The glossy magazine sent out to those who attended Warwick School arrived yesterday. For no particular reason I thumbed through page after page of the Old Warwickian reflecting on how the place had changed since my day ( 1976-86). I have written before of how I was physically (not sexually) assaulted by one master, Mr Eve and how I believe the school turned a blind eye to his activities against a number of boys over many years. Warwick has, to its credit, apologised and assured me that times have changed. I believe that they have. But I spent a sleepless night thinking of a photo from the current issue of the old outdoor pool which is where we swam when I attended.
There is a photo of a boy sitting in the pool reading a magazine in 1985. You can't make out the boy or the mag but I almost think it might be me.
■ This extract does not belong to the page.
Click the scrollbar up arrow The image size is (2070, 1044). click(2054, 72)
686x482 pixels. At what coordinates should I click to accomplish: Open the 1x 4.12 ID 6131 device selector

But it is not 1985 that I think of. As I lie in bed at night, especially in the cold, my right ankle stiffens. I twitch it and it clicks, a click that is sometimes loud enough for my wife to hear it. The pain is very minor but always there.
It was the ankle I turned horribly in what became my last game at London Irish so bad was the injury. But that was because, in part, it was a weak ankle. It was the ankle I turned playing basketball on a summer job while at University. It was a weak ankle then. And that all goes back to a day in 1977 when I was getting out of that pool and three boys rushed to push me back in.
My foot got caught between the iron bar that ran around the inside of the pool and the pool edge. I swallowed vast amounts of pool water as I struggled underwater. I got out of the pool somehow but could not walk properly fora good while. I remember that one of the boys was Petley R. The names of the other two I cannot remember. These days that would have been marked down as bullying and severe action would have been taken. I am sure that nine year old boys in Warwick's brand new heated indoor pool are supervised more closely today. The incident would not have happened in 2016.
In a way I dislike the new world world of safe spaces, health & safety and mollycoddling. I was a child who could roam free in the fields by our house or play unsupervised in a village playground. That was, I'm sure, a better way to bring up a kid than the way we do, in this country at least, today. But the brutality of Warwick School in the late 1970s did have its downsides.
I am sure that others at the school also have their share of painful memories. I see from my past writings that I referred to how "I twisted my ankle" in that pool. That is denial I suppose. The truth is that Petley R and two other boys twisted that ankle as they ( not unusually) bullied me and the master in charge was negligent. There you are: I am almost fifty let's be honest about what happened.
Oddly the brutality of Warwick in days gone is not something that is ever reflected in the school magazine. As I lay in bed last night thinking about that photo and clicking my ankle more than a few came flooding back.